- **EXERCISE BRIEF**: Copy the records from the line with "Task: Click the opening brace below Main()" through the end of the records, swapping "trash icon" for "bin icon" and changing nothing else. Give only those lines.

- **DATASET ENTRIES**:

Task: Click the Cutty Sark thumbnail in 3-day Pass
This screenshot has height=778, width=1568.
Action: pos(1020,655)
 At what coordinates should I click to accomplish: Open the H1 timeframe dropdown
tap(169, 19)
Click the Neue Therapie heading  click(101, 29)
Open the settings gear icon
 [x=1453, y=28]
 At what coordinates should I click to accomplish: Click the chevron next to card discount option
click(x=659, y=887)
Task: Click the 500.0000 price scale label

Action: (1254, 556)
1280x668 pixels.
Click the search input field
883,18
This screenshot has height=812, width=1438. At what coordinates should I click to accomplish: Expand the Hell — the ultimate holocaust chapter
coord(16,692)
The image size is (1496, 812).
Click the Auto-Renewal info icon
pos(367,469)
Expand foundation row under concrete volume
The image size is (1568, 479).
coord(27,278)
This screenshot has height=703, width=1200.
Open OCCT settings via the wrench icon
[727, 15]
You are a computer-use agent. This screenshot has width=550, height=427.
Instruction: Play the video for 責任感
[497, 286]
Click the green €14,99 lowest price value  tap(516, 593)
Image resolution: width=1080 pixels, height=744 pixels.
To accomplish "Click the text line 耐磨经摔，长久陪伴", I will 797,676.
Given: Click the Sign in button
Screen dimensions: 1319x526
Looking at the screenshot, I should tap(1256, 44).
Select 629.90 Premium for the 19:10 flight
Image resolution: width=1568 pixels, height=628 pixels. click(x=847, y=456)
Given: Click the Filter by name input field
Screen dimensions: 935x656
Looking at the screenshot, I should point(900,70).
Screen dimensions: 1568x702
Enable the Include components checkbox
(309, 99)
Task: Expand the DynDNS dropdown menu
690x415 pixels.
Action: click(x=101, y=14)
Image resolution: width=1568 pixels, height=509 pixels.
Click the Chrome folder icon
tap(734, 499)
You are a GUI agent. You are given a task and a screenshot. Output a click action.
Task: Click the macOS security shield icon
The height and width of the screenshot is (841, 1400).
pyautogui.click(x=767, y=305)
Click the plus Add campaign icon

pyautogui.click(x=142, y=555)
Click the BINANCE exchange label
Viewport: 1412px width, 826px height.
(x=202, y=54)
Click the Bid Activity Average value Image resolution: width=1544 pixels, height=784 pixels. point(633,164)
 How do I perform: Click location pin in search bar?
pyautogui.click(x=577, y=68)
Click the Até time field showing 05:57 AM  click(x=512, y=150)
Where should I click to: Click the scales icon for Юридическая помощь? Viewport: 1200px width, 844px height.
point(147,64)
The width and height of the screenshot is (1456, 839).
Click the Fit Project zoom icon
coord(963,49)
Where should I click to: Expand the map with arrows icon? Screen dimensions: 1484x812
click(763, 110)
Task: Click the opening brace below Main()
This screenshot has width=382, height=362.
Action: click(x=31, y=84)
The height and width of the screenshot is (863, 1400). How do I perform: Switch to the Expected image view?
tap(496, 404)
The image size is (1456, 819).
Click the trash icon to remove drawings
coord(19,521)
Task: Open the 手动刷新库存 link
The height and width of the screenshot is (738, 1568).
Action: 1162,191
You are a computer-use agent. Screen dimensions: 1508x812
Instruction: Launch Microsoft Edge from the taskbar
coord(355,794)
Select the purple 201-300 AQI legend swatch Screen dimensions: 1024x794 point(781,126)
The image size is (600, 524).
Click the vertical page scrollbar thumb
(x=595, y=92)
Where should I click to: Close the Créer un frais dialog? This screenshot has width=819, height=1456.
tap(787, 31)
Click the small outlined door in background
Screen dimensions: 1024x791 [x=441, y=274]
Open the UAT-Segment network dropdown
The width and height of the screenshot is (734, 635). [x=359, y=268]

- **EXERCISE RESPONSE**:
Task: Click the opening brace below Main()
This screenshot has width=382, height=362.
Action: click(x=31, y=84)
The height and width of the screenshot is (863, 1400). How do I perform: Switch to the Expected image view?
tap(496, 404)
The image size is (1456, 819).
Click the bin icon to remove drawings
coord(19,521)
Task: Open the 手动刷新库存 link
The height and width of the screenshot is (738, 1568).
Action: 1162,191
You are a computer-use agent. Screen dimensions: 1508x812
Instruction: Launch Microsoft Edge from the taskbar
coord(355,794)
Select the purple 201-300 AQI legend swatch Screen dimensions: 1024x794 point(781,126)
The image size is (600, 524).
Click the vertical page scrollbar thumb
(x=595, y=92)
Where should I click to: Close the Créer un frais dialog? This screenshot has width=819, height=1456.
tap(787, 31)
Click the small outlined door in background
Screen dimensions: 1024x791 [x=441, y=274]
Open the UAT-Segment network dropdown
The width and height of the screenshot is (734, 635). [x=359, y=268]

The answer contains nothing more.